Case Study: ReelSurfer

Folyo case studies examine the design process behind collaborations between startups and Folyo designers, and are a great way to learn from real-world examples.

Folyo helps startups find great freelance designers, and one such startup is ReelSurfer.

Out of the YCombinator startup incubator, ReelSurfer recently launched after working on their design with Jonathan Patterson. I asked both Jonathan and Neil Joglekar from ReelSurfer a couple questions to find out more about the design process.

Introduction

First of all, can you introduce Reelsurfer?

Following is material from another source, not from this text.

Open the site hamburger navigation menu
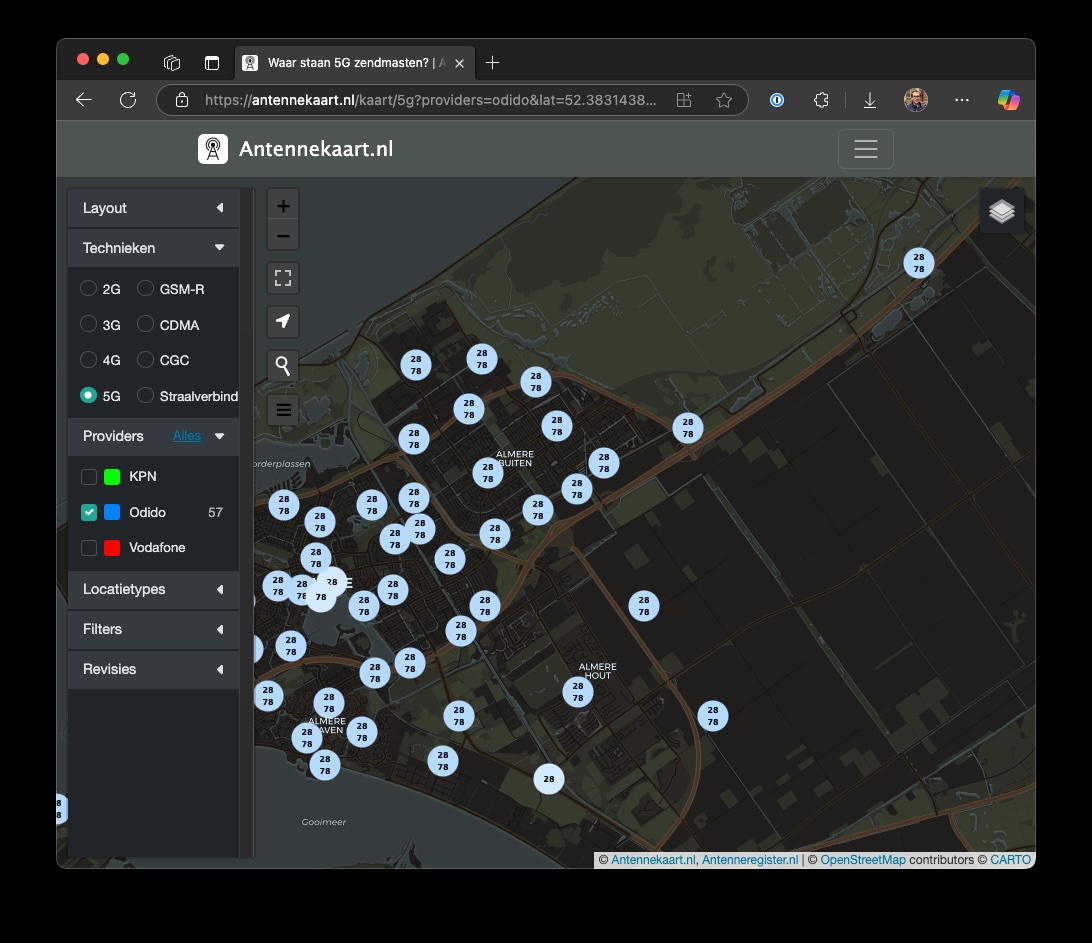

ReelSurfer lets anyone clip and share any video from any website. As opposed to sharing a long video, ReelSurfer lets you cut and send the seconds you actually care about. To clip a video visit http://www.reelsurfer.com and enter the video url or use our bookmarklet.

From there you can combine and organize clips into reels (collections of clips) and share with friends. Afterwards, sit back, relax, and watch the best short clips from the web created by our community.

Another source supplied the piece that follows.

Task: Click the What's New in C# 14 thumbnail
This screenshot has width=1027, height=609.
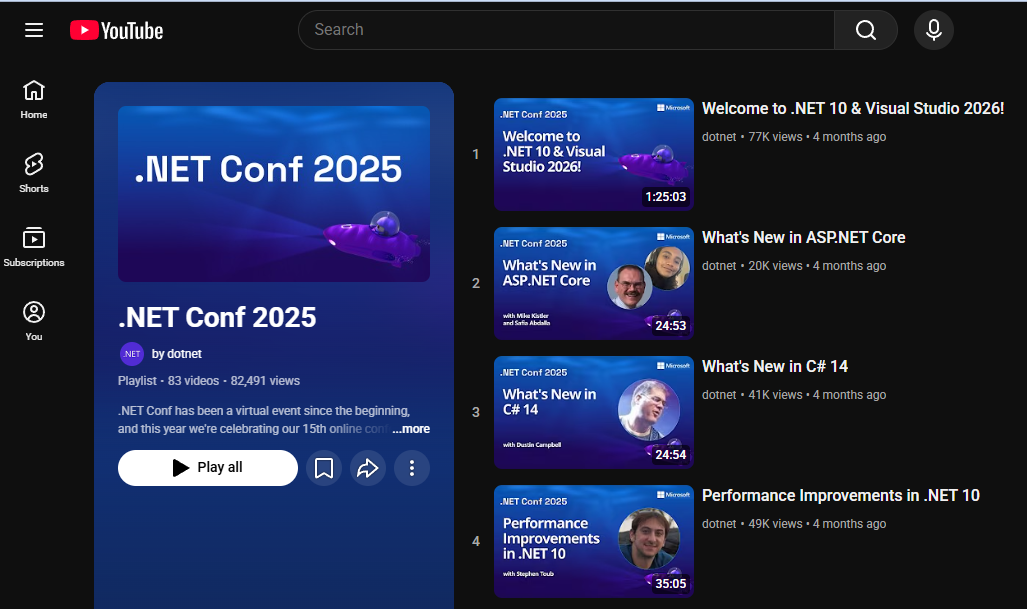Action: (592, 412)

Visual Design: Coming up with a Theme

What you immediately notice about ReelSurfer’s design is its very strong movie theme. While this makes a ton of sense for a movie-related service, in my experience maintaining a global theme over a whole site can sometimes also be tricky.

The site obviously has a strong movie theme. Did having such a strong theme help come up with visual ideas? Or were there occasions where you felt constrained by having to stick to this domain?

The cinema or video theme was a natural choice given the name and type of service/tools ReelSurfer provides. I’ve found that sometimes the best solution is the most obvious one. It can be easy to over think, and subsequently overcomplicate, a design solution.

Once the overall theme is conceived the more difficult part of working within that context is to weave in the rest of the website and application. For example, the clip interface itself is presented on a cutting matte background that has cut marks on top of it. These are synonymous with cutting something, a video in this case, and adds a nice visual to this area of the application. Another example would be the login modal, where I used a film slate.

The ReelSurfer clipping interface

Typography plays a big role in web design. Can you introduce the fonts you selected, and explain why you picked them?

Fonts go a long way in helping establish the look and feel of a brand. The corproate font for ReelSurfer is called Asap. It strikes a good balance of readability and playfulness. It goes without saying that in any modern web or application design it’s important to use fonts that are suitable to use with a font replacement technique or service such as Google Fonts or Typekit.

One of my primary factors for choosing a font, aside from what it looks like, is how many weights it comes in. It’s never good to only have one option… “regular”, for example. When you have a lot of content to style you’ll need thin, regular, bold, extra bold etc. The more options the better! Using CSS to style fonts bolder or in italic doesn’t look the same as a font that has been specifically designed with those looks. That’s a detail many people overlook but one that I feel is pretty important in a high-end website or application design.

The style guide showcases various fonts and elements

There’s a lot of talks about “mobile first” design these days. Is that something you thought about? Is the fact that the site uses a bookmarklet a problem for mobile versions?

Both ReelSurfer and I are taking a very pragmatic approach to the project. We’re certainly mindful of the variety of ways that users will access the site, however, our first focus was to create the basic functionality and look then continue to iterate and enhance the site and application as time goes on.

A movie-themed log-in dialog

What are your thoughts on the “Minimum Valuable Product” philosophy? Do you think good design and a strong identity should be part of your product’s first version, or is it something you can add at later stages?

We definitely subscribe to the minimum valuable product theory. As Paul Graham puts it, a startup should launch when they have a “quantum of utility.” That’s why we launched our private beta about a month ago – mostly to learn about our core user scenarios. Clipping for non-video editors is relatively new so we wanted to be able to iterate on the UX first.

For the larger launch, however, we thought a bit differently. We feel the bar is getting higher and higher for design. Services like Instagram and Pinterest really took their time to get the design right and that made the user experience that much richer. Design and product development are both iterative processes so I don’t think we will ever really stop doing either. We have worked hard to create a strong identity and hopefully are off to a good start.

Thoughts

Despite being around for quite some time now, design has recently become something of a trendy buzzword in the startup community.

But a lot of startup make the mistake of only focusing on the “how it works” part of design. I won’t dispute that this is the most important part, but the visual aspect of your product (a.k.a “how it looks”) also plays a huge role in how people will apprehend it.

So I thought featuring ReelSurfer here was interesting, because they’re a rare case of a startup focusing on both great product design and visual design, while also adhering to the minimum valuable product philosophy.